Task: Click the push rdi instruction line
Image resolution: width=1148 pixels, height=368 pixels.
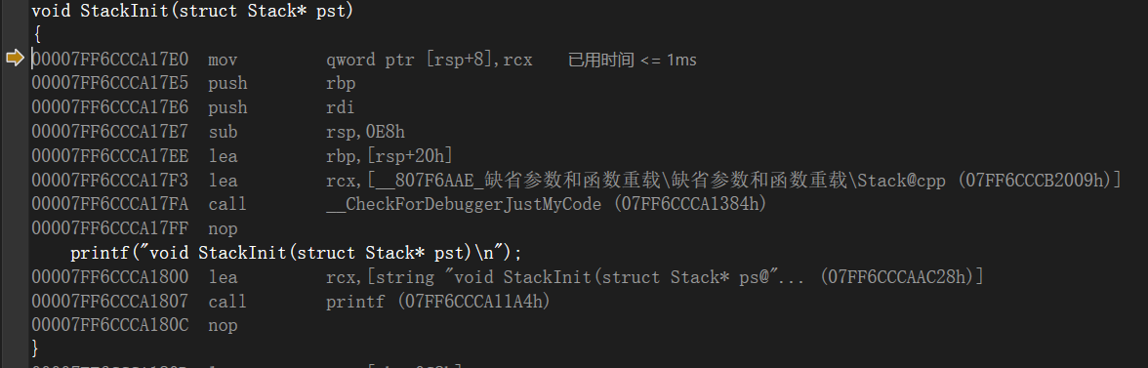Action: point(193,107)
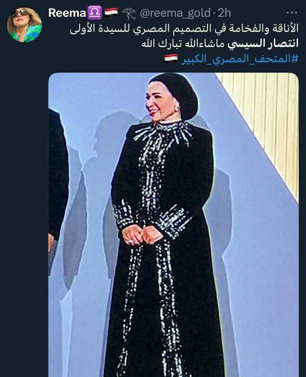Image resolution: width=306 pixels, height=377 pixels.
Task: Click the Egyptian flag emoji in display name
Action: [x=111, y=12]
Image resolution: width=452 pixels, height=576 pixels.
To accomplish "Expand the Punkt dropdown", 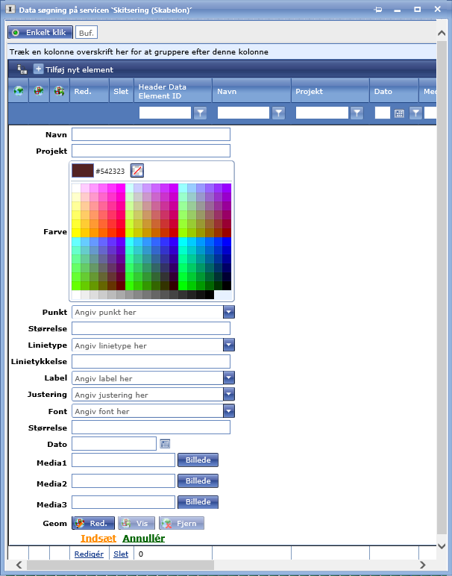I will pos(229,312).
--
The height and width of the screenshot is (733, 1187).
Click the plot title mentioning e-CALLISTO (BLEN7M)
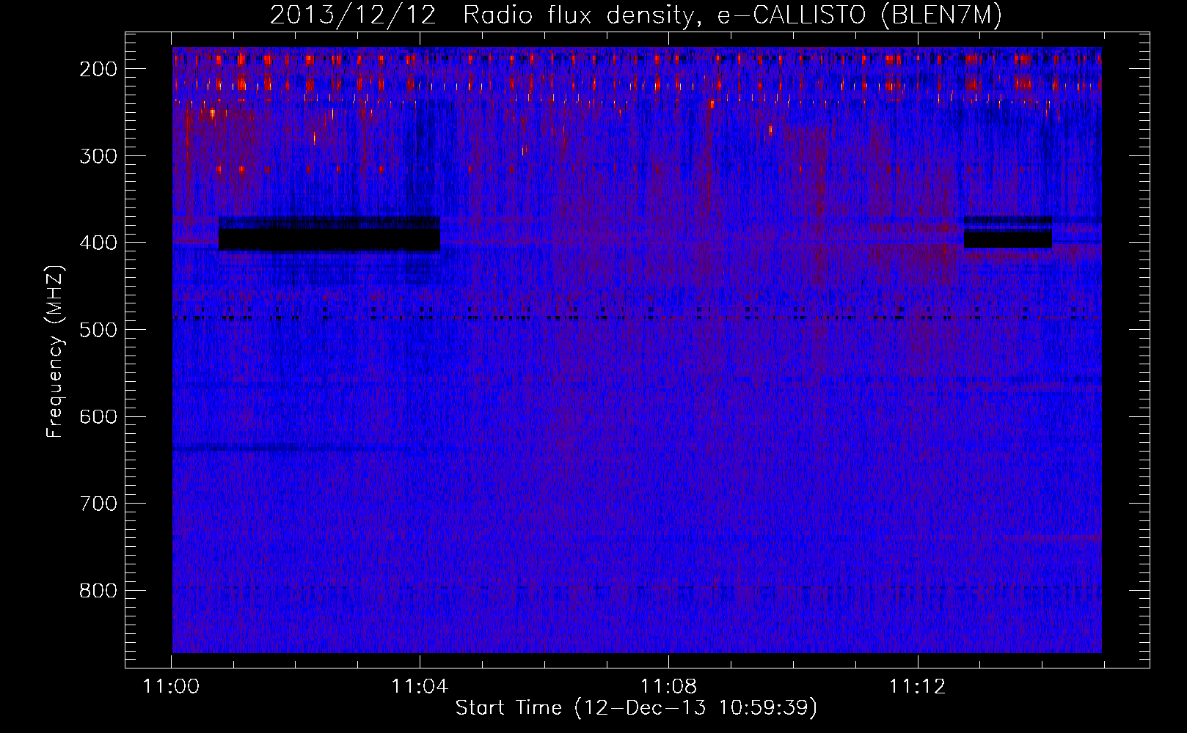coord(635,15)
...
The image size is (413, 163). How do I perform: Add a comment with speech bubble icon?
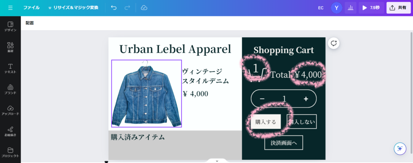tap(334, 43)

INSTRUCTIONS TO FOLLOW: Word for word, repeat the lines above from the one with "Image resolution: width=1148" through the one with "Image resolution: width=452", and nothing beyond them. Omit the pictures.

SOLUTION TO THIS EXERCISE:
Image resolution: width=1148 pixels, height=368 pixels.
Action: point(193,107)
Image resolution: width=306 pixels, height=377 pixels.
Task: Click the Egyptian flag emoji in display name
Action: [x=111, y=12]
Image resolution: width=452 pixels, height=576 pixels.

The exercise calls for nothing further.